A saga Comic dos judeus e seus super heróis



Hoje começaremos postagens falando dos nosso Super heróis dos quadrinhos. Acompanhem serão muitos portes.
    Os criadores dos primeiros super-heróis conhecidos hoje por nós, eram jovens judeus que viviam nas principais cidades norte-americanas, no período pós-depressão. Filhos de imigrantes vindos do Leste europeu, eles vivenciaram o difícil processo de adaptação de seus pais e sua luta para conseguir um padrão melhor de vida.

   Estas marcas, assim como sua herança judaica, são facilmente identificadas na personalidade aventureira e destemida dos heróis que criaram. O leit-motif sempre gira em torno de um incansável embate do bem contra o mal, para que, ao final, prevaleça o bem. A defesa dos fracos e oprimidos, a luta contra o crime e a prevalência da justiça são as principais atribuições de todo super-herói.
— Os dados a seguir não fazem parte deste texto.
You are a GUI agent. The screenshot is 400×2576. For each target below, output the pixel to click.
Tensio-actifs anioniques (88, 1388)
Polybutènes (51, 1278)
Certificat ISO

   O arquétipo perfeito do super-herói é o Super-Homem. A criação deste primeiro e mais famoso personagem marca o início da chamada "Era de Ouro" das histórias em quadrinhos, as HQs. Invencível e invulnerável, este personagem voa e possuí inúmeros super-poderes, entre outros, um grau de visão e audição muito superior ao dos comuns mortais, habitantes deste nosso planeta. O Superman tornou-se modelo para uma série de personagens e, em seus quase 70 anos de existência, são incontáveis os estudos acadêmicos sobre o personagem.
  Seus criadores foram dois jovens judeus de Cleveland -Jerry Siegel (1914-1996) e Joe Shuster (1914-1992). Mas, apesar do imenso sucesso, foram atribulados os passos iniciais do "Homem de Aço", como também é conhecido. A primeira vez que Spiegel usou o termo Super-Homem foi em 1933, em uma aventura de ficção científica ilustrada por Shuster e intitulada "O Reino do Super-Homem". Infelizmente, esse texto se perdeu. Nessa aventura, o super-herói possuía uma mente diabólica, com avançados poderes mentais. Depois que Hitler assumiu o poder na Alemanha, em 1933, Siegel e Shuster  repensaram seu personagem, transformando-o em uma superpotência benigna, incansável em sua luta contra o mal. O grande problema, no entanto, foi encontrar um editor interessado em produzir uma HQ com o novo personagem. Os jovens enviaram o projeto para um editor especializado, que não se interessou pelo tema. O Super-Homem ficou esquecido por cinco anos, até o projeto chegar às mãos de Harry Donnenfeld e Jack Liebowitz - ambos judeus e proprietários da quase falida empresa nova-iorquina Detective Comics.